Options for French Muslims

By Khalid Baig
Posted: 21 Zul-Hijjah 1424, 12 February 2004

Once a law trampling their religious rights has been passed, the paramount question becomes, what can the French Muslims do?

The search for solutions must begin with a clear understanding of the situation. A good starting point may be the statement of the same Shaikh Syed Tantawi whom the French government recruited to make the change more acceptable to Muslims. He affirmed that hijab is a religious obligation. Then he invoked coercion as a justification for violating it. It was the first time in history that a Muslim scholar invited coercion of fellow Muslims from a foreign government as a doctrinal option. But he was right on the first statement. Hijab is a religious obligation and no one has the right to abrogate it any more than he has the right to abrogate fasting or prayers.

As for his creative suggestion for violation of this basic Islamic obligation, a range of scholars from even the Al-Azhar explained clearly the very next day that coercion means a life and death situation. If a person is literally starving to death and the only food available is pork, then he can consume just that much from it that is absolutely necessary to avoid death. Needless to say, it is stretching it somewhat to apply the doctrine to hijab and the situation in France.

Obviously once Muslims have been asked to leave their Islam at the door before entering a government school, effectively the school door has been shut on them. Their options now will be private schools or home-schooling. Under the circumstances it becomes a collective obligation on Muslims in France to open as many private schools as possible. This does require that Muslim organizations stop infighting and pool all their resources. Another option will be sending children to Islamic schools across the channel in the UK, in Algeria, or wherever else such schools are possible. Muslims in neighboring countries should help as much as they can in this regard.

Further, those who can home-school should seriously start considering this option, a tradition that is well established and growing in the USA. Useful exchanges are possible between Muslim home-schoolers in the USA and the potential ones in France.
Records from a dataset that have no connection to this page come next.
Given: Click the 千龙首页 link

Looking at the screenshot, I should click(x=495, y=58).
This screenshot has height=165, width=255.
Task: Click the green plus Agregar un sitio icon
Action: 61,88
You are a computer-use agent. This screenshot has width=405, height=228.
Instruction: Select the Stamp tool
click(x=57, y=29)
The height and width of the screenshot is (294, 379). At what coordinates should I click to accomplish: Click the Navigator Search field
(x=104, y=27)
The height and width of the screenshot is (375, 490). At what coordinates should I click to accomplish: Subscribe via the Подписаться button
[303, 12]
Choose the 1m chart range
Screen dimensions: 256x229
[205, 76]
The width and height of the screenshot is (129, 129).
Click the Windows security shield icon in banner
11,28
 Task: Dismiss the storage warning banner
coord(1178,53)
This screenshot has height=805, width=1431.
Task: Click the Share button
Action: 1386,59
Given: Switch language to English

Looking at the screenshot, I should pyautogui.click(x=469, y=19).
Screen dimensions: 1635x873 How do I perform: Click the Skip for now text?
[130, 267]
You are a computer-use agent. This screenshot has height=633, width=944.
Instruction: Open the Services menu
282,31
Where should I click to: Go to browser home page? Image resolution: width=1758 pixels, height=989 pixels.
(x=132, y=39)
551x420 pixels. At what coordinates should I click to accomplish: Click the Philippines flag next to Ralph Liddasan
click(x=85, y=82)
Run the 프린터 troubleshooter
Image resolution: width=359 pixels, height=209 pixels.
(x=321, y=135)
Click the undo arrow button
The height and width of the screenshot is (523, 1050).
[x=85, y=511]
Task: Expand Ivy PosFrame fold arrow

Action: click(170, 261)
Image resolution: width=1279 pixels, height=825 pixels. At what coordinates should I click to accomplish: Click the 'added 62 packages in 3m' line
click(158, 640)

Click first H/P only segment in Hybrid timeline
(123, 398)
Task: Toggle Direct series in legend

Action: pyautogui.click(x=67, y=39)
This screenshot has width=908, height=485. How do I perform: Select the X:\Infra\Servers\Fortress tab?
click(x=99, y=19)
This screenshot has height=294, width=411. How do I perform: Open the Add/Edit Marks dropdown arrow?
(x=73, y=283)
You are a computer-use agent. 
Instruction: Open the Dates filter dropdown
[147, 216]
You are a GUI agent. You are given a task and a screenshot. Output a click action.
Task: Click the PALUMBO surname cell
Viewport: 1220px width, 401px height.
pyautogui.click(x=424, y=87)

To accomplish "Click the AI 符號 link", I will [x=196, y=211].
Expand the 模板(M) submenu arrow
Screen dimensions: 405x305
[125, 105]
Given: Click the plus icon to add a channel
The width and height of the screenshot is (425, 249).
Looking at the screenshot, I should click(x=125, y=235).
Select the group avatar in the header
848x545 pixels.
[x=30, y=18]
The anti-hijab drive may turn out to be a blessing in disguise if Muslims pursue these options vigorously. For regarding our children we should be concerned not only with what goes on their head but also with what goes in their head.

At the same time Muslims must forge alliances with other people of conscience to wage a struggle for restoration of their religious rights. Banning hijab is just the beginning. Other draconian measures, like ban on opting out of sex and physical education classes, and ban on requesting treatment from same sex doctors, have already, and quietly, been slipped in this first serving. There should be no illusion that it will end even here for the goal is much bigger. Anyone contemplating the idea of a mini scarf should know that you can either fight back or else surrender and be content with a mini Islam.

Of course if all else fails then one must consider migration. Hijrah, or migration, as Islamic history tells us, means moving away from a land where Muslims are persecuted to a land where they can live freely as Muslims. The Qur'an does warn those who would fail to move (when such move becomes obligatory because of the circumstances) and then cite coercion as an excuse for not practicing. "Lo! As for those whom the angels take (in death) while they wrong themselves, (the angels) will ask: In what were you engaged? They will say: We were oppressed in the land. (The angels) will say: Was not Allah's earth spacious that you could have migrated therein? As for such, their habitation will be hell, an evil journey's end." (An-Nisa' 4: 97). We hope and pray that it does not come to that. A very large-scale migration is unthinkable to many. But then so is the idea that Muslims can voluntarily live in a land that forbids practice of their religion.